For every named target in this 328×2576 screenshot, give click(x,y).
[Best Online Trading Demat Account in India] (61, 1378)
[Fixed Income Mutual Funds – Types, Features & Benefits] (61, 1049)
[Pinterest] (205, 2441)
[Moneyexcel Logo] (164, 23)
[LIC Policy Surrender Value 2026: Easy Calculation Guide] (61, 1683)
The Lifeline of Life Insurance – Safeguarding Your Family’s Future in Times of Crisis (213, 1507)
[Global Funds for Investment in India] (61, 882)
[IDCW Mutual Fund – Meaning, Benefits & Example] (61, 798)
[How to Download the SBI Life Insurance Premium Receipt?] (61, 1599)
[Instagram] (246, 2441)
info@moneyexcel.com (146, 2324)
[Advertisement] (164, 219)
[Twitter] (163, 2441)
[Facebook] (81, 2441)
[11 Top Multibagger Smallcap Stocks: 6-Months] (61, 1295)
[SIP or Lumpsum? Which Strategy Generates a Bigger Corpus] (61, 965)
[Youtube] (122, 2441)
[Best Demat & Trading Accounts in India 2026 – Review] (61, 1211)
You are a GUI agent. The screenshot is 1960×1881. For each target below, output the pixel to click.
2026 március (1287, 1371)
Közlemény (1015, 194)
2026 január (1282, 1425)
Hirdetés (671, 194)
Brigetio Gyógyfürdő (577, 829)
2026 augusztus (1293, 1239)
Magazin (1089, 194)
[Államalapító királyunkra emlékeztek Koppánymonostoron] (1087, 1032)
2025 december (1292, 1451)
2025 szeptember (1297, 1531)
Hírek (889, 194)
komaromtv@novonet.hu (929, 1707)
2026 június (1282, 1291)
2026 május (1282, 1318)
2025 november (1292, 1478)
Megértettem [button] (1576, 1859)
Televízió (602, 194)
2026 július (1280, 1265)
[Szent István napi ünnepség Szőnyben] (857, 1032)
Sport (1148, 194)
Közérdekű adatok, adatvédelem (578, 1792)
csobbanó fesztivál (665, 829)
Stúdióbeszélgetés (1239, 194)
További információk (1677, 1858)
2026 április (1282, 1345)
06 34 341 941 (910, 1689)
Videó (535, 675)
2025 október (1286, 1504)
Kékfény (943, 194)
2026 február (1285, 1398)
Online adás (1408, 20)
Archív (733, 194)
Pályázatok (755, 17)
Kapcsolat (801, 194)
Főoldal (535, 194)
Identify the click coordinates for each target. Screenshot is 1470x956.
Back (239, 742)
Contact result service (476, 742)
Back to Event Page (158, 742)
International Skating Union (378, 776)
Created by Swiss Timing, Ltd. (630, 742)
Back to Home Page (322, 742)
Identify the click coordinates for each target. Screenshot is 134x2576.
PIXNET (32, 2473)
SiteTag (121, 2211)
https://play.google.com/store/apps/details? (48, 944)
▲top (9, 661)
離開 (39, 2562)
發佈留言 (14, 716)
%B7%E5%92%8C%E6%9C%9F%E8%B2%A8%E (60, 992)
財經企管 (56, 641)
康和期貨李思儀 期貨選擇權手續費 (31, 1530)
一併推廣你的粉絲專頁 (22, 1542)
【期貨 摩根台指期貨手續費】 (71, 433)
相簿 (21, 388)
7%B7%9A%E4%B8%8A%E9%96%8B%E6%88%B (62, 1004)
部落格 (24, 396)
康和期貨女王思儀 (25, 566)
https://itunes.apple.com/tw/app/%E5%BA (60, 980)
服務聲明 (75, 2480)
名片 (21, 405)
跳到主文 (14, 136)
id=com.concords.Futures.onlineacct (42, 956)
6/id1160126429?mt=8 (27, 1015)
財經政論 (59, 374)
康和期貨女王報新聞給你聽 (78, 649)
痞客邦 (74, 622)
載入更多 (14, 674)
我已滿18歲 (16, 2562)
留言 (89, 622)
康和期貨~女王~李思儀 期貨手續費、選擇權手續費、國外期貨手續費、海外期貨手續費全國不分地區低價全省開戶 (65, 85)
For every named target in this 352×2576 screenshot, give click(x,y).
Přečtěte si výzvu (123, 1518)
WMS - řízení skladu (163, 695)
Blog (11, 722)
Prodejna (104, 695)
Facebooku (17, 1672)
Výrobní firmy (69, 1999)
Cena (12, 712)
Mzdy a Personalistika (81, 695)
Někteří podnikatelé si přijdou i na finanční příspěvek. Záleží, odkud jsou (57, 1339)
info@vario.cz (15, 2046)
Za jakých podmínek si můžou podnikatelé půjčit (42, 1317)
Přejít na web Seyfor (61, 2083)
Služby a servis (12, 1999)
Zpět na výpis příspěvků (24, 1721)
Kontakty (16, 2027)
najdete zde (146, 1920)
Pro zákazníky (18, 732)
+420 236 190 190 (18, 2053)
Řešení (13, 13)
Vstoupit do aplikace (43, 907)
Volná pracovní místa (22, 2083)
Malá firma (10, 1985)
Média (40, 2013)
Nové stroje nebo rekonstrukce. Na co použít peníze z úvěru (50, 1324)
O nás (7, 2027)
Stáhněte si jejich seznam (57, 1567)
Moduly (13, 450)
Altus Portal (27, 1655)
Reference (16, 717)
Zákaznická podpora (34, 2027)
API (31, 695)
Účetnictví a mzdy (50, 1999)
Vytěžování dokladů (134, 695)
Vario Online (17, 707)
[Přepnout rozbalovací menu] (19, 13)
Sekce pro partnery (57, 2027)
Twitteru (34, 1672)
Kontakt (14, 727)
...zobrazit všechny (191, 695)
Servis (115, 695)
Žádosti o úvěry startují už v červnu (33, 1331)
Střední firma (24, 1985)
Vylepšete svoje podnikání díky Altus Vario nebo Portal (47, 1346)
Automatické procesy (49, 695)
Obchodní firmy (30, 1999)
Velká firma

☆ ☆ ☆ ☆ ☆

■ Directions: Wherever the string "Portal" shows up in the material, copy the line that holds it.

■ Reply to the exercise:
Altus Portal (27, 1655)
Vylepšete svoje podnikání díky Altus Vario nebo Portal (47, 1346)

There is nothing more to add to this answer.